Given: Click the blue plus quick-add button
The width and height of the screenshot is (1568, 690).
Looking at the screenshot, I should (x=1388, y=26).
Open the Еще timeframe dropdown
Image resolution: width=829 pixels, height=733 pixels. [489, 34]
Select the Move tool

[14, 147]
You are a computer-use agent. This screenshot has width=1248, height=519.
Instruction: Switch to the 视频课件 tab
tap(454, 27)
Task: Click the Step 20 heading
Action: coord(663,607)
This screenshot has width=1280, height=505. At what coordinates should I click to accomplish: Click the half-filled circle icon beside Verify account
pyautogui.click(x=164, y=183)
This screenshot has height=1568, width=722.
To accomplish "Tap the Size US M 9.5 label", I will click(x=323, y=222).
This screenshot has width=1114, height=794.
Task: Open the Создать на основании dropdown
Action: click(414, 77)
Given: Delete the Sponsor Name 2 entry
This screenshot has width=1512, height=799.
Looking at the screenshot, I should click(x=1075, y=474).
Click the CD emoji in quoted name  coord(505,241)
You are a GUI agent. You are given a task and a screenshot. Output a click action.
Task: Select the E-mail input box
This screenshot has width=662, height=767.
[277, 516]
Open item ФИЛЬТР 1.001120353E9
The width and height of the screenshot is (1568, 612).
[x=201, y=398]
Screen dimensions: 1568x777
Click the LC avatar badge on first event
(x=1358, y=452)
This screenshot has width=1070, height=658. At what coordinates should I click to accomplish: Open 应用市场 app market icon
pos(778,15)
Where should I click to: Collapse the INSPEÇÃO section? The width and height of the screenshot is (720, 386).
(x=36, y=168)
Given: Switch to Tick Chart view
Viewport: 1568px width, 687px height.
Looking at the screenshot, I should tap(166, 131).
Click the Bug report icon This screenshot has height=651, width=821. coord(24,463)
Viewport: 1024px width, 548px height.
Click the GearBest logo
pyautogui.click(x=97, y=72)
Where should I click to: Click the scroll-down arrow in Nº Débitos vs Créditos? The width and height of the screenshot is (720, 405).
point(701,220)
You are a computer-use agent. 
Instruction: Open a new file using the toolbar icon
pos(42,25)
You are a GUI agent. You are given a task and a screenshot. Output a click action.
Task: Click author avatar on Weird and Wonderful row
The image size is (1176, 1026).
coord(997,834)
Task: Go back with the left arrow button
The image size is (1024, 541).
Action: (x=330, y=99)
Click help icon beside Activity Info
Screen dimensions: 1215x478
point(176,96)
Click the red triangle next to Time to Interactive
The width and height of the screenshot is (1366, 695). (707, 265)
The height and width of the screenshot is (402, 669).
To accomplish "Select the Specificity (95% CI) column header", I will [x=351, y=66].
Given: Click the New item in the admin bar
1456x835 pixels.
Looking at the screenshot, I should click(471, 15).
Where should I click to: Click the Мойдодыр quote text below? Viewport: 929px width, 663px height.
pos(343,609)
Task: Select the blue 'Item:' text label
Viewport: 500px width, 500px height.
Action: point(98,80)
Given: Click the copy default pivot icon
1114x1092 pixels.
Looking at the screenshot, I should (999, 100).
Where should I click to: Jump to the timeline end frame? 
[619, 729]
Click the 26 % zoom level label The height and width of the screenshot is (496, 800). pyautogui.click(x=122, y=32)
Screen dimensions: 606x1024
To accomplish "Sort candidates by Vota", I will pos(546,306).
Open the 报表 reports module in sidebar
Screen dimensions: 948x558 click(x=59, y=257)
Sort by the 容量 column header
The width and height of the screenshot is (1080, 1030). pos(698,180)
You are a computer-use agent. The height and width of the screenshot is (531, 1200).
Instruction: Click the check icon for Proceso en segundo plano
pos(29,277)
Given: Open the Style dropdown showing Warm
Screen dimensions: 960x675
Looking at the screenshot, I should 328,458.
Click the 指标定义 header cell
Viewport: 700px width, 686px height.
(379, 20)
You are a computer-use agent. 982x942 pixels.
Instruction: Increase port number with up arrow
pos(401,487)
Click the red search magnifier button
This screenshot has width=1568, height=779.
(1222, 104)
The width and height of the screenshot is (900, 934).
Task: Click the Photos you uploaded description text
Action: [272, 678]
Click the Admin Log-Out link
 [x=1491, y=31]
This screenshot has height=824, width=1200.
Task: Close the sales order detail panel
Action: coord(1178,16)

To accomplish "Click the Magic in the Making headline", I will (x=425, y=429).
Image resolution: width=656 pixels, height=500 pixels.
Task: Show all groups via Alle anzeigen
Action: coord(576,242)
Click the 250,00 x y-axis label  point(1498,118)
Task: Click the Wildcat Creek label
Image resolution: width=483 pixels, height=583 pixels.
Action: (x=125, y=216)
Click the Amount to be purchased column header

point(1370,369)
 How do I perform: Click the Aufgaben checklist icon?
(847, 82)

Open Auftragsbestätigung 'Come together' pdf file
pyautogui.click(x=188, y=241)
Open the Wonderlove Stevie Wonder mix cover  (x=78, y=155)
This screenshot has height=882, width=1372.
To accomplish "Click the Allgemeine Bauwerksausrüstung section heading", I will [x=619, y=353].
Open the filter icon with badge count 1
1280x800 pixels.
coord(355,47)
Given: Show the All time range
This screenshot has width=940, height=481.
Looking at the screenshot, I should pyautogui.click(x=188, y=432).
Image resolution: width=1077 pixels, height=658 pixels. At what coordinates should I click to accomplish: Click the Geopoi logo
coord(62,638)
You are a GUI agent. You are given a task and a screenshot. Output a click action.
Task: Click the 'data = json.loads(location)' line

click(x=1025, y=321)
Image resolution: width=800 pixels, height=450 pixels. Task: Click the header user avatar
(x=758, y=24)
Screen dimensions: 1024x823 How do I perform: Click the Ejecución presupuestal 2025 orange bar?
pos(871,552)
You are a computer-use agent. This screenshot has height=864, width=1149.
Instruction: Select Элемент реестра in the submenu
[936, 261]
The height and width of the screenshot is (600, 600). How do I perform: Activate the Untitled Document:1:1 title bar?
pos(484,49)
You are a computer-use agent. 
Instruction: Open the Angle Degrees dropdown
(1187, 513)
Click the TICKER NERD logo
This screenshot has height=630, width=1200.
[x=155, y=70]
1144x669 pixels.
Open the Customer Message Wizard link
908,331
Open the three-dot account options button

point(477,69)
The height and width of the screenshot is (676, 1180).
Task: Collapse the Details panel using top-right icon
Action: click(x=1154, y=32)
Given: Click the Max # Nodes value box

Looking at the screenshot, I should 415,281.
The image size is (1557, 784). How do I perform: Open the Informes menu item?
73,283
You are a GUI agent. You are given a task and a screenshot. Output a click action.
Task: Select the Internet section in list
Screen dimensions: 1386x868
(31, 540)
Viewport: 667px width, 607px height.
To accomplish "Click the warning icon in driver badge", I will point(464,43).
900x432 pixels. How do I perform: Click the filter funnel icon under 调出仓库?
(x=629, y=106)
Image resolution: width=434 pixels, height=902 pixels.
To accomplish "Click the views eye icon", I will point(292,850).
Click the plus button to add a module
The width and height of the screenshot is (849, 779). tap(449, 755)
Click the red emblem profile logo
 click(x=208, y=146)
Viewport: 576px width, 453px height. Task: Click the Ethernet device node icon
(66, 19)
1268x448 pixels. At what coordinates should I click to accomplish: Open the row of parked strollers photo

EXERCISE:
Pick out every line of the listing containing the word "computer", and show those lines.

EXERCISE OUTPUT:
You are a computer-use agent. This screenshot has width=1248, height=519.
You are a computer-use agent. 
You are a computer-use agent. The height and width of the screenshot is (531, 1200).
You are a computer-use agent. 982x942 pixels.
You are a computer-use agent. This screenshot has height=864, width=1149.
You are a computer-use agent. 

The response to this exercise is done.